In both approaches, the rotationally induced hydrostatic pressure displaces liquid into the pneumatic chambers until hydrostatic equilibrium has established. In the approach presented here, the additional pressure required to wet the valve is provided by the release of CO2 from the baking powder. Note that the volume of baking powder loaded to the disc depends on the density of baking powder and the volume of the chamber; it roughly amounts to ~250 mg.

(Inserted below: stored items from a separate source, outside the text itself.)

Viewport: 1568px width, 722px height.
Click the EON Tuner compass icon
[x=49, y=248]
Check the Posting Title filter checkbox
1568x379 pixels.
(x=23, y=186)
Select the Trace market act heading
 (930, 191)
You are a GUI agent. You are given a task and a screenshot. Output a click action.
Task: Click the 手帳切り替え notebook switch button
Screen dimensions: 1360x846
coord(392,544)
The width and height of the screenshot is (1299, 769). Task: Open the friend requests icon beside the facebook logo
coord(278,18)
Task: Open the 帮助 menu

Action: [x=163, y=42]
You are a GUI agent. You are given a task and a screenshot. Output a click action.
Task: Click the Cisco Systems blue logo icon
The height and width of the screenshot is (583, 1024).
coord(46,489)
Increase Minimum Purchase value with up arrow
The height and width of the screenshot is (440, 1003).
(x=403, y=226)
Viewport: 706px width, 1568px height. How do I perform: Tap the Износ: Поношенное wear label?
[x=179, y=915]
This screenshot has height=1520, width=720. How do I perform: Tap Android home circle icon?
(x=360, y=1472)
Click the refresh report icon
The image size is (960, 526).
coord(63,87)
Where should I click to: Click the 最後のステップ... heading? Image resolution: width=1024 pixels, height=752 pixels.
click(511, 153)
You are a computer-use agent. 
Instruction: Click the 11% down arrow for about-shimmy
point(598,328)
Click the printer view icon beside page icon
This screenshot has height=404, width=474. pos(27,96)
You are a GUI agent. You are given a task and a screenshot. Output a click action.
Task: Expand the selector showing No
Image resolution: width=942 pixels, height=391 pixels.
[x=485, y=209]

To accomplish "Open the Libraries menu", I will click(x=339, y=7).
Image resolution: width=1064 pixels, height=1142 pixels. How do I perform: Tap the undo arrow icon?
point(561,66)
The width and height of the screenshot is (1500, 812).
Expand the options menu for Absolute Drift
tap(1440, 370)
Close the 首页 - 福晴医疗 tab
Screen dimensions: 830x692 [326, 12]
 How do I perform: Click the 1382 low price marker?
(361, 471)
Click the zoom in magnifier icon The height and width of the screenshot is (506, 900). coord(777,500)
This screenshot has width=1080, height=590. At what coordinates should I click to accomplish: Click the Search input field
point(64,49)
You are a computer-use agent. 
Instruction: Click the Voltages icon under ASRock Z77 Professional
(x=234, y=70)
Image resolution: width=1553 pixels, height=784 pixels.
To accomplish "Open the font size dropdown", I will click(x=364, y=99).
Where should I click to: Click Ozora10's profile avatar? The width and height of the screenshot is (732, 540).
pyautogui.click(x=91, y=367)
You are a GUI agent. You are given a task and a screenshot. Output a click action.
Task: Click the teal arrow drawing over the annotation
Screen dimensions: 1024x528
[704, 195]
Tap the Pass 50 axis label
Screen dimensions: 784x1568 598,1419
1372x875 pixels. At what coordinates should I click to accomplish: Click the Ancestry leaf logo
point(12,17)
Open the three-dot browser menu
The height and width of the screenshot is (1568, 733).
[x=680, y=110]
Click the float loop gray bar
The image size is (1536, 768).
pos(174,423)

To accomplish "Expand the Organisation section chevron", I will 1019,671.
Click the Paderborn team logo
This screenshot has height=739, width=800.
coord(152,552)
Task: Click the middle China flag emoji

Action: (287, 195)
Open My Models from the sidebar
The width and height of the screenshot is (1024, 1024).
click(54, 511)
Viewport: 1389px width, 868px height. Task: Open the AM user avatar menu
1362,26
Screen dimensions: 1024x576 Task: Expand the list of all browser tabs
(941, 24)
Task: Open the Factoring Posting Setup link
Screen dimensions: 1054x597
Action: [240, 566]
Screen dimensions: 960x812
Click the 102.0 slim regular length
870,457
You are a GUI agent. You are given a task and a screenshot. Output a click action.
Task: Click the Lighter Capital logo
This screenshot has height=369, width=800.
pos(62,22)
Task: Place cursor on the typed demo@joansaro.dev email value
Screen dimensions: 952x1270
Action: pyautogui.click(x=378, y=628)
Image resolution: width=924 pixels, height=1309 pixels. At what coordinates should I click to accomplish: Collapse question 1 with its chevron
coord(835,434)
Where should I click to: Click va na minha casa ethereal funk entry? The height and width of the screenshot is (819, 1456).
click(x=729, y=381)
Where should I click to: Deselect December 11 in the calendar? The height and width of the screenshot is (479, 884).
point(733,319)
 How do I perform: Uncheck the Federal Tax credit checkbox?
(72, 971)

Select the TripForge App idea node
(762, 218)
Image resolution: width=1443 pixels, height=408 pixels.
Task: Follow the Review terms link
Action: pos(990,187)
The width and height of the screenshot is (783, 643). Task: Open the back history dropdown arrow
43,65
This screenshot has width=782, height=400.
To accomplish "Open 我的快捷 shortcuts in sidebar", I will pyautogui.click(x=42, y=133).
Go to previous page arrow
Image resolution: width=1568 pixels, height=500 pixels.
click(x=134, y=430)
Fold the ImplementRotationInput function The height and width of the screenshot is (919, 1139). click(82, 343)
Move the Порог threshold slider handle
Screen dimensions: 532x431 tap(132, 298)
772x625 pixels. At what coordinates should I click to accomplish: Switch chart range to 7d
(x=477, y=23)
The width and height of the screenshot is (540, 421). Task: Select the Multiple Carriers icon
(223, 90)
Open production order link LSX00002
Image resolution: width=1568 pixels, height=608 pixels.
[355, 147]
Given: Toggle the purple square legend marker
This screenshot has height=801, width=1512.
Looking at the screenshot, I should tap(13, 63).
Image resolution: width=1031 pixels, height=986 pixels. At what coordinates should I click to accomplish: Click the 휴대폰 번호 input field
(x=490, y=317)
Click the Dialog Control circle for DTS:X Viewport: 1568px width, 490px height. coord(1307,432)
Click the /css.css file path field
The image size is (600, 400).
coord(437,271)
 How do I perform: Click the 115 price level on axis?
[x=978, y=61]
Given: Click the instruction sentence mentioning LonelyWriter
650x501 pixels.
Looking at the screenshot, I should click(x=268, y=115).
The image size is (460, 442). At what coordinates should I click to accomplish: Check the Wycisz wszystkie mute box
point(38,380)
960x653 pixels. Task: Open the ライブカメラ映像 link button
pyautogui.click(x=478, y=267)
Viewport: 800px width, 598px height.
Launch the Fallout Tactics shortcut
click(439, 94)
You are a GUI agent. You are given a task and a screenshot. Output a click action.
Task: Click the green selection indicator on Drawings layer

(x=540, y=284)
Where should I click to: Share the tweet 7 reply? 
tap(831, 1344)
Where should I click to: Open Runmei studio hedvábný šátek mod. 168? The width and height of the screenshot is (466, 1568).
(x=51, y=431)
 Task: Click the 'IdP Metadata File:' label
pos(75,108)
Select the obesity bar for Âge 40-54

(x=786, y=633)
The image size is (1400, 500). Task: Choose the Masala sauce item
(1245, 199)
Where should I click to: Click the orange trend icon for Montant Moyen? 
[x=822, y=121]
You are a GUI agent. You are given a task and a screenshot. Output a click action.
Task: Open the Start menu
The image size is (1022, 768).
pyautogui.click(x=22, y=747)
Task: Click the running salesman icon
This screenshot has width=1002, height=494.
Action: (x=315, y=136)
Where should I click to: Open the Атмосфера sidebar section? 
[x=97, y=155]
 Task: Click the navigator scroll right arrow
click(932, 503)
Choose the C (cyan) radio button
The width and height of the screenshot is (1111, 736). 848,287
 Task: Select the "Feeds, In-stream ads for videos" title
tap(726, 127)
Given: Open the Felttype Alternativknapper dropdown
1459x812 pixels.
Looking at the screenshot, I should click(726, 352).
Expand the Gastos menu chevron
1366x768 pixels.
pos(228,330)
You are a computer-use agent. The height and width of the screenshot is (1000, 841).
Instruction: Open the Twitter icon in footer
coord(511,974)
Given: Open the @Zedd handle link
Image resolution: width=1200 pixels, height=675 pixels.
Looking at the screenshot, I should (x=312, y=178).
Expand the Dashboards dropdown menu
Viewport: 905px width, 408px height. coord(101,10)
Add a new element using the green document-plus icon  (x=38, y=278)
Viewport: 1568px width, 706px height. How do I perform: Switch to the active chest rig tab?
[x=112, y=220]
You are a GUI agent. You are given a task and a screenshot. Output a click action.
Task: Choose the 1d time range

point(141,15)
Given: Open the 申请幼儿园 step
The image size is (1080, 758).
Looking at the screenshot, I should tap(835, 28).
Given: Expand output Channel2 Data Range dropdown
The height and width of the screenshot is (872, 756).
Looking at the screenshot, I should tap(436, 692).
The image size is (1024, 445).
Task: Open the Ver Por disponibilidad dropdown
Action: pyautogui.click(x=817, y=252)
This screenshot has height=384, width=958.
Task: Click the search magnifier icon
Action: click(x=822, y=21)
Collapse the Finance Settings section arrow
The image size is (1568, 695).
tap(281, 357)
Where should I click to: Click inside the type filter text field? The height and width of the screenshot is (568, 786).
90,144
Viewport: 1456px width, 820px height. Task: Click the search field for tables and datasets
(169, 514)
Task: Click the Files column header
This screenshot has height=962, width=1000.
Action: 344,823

Fordtran et al. [44] have previously studied the gas generation rate of baking soda into finite volumes.
Assuming the liquid volumes and location of the DF within the valves remain unchanged, the pressure required to actuate the valves, Pbp released from wetted baking powder, follows Boyle’s law
P bp V disp V T
where VT is the entire volume of the pneumatic chamber, and Vdisp represents the additional liquid volume displaced into the valve needed to wet the DF.
Figure 2 shows a disc where a single CO2 source actuates a series of valves in a well-defined order. In this case, each valve has a different volume VT. As shown in Figure 3f, the time of valve actuation is governed by VT; valves with larger pneumatic chambers are triggered before those with smaller pneumatic chambers. While not investigated in this paper, operating the disc at a higher spin rate will reduce Vdisp, and so the valves will actuate in a faster sequence.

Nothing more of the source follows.